A defesa do ex-presidente Jair Bolsonaro comunicou ao Supremo Tribunal Federal (STF), nesta quarta-feira (29), que ele não autorizou o uso de sua imagem e voz para a criação de um vídeo gerado por inteligência artificial (IA). O material foi apresentado durante a convenção nacional do Partido Liberal (PL).
O vídeo em questão, divulgado no último sábado (25), simulava um pronunciamento de Bolsonaro em favor de uma eventual candidatura de seu filho, o senador Flávio Bolsonaro, à Presidência da República.

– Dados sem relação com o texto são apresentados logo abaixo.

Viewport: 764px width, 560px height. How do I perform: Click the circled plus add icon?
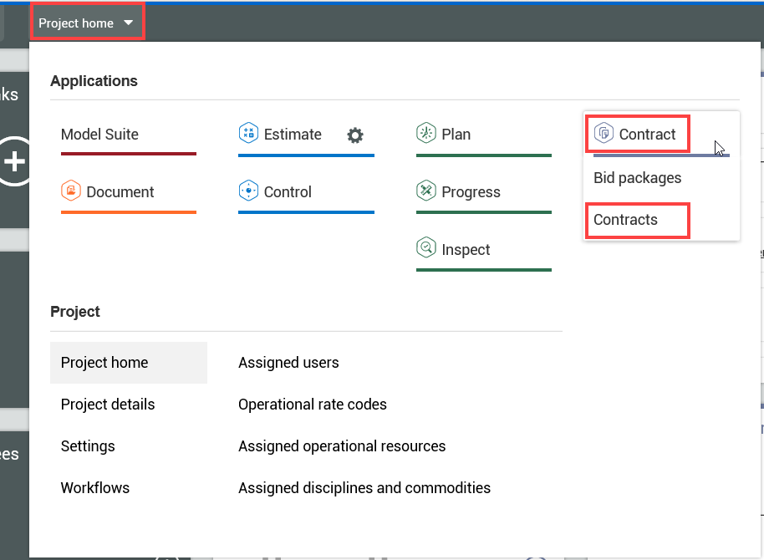coord(14,161)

A manifestação da defesa foi uma resposta a um pedido de esclarecimentos do ministro Alexandre de Moraes, relator do caso. Moraes havia estabelecido um prazo de 48 horas para a defesa se pronunciar, ressaltando que Bolsonaro está em prisão domiciliar e impedido de divulgar manifestações político-eleitorais, seja por conta própria ou através de terceiros.
O ministro Moraes também alertou que, na ausência de autorização, o uso da IA envolvendo a imagem de Bolsonaro poderia ter implicações na esfera eleitoral. A prática poderia ser enquadrada como ‘deepfake’, caracterizada pela criação de conteúdo artificial para associar voz ou imagem a um candidato sem permissão, conduta proibida pelo Tribunal Superior Eleitoral (TSE).

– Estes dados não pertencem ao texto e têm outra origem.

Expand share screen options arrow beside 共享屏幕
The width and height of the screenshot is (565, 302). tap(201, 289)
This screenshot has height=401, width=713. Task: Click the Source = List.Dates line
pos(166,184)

Através de seus advogados, Bolsonaro justificou a falta de autorização pela suspensão de suas visitas. A defesa argumentou que Flávio Bolsonaro foi impedido de visitá-lo após ter divulgado uma carta nas redes sociais, inviabilizando qualquer contato para a obtenção de consentimento para a produção do vídeo de IA.

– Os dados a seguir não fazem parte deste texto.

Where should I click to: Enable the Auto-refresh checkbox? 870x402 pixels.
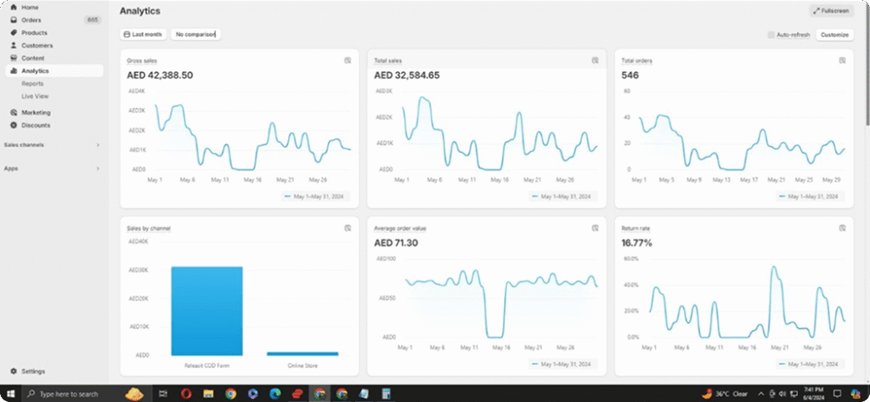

A defesa detalhou que Bolsonaro está com o direito de visitas suspenso por trinta dias, e Flávio Nantes Bolsonaro por noventa dias. Essa circunstância, segundo os advogados, evidencia a impossibilidade de qualquer comunicação voltada à obtenção de autorização específica para o material em questão.
Adicionalmente, os advogados salientaram que os filhos de Bolsonaro sempre utilizaram a imagem pública do pai em suas atividades político-partidárias, reproduzindo fotografias, gravações e discursos. Essa prática, descrita como notória e contínua, nunca havia sido objeto de oposição por parte do ex-presidente, inclusive antes das restrições impostas pelo ministro Moraes.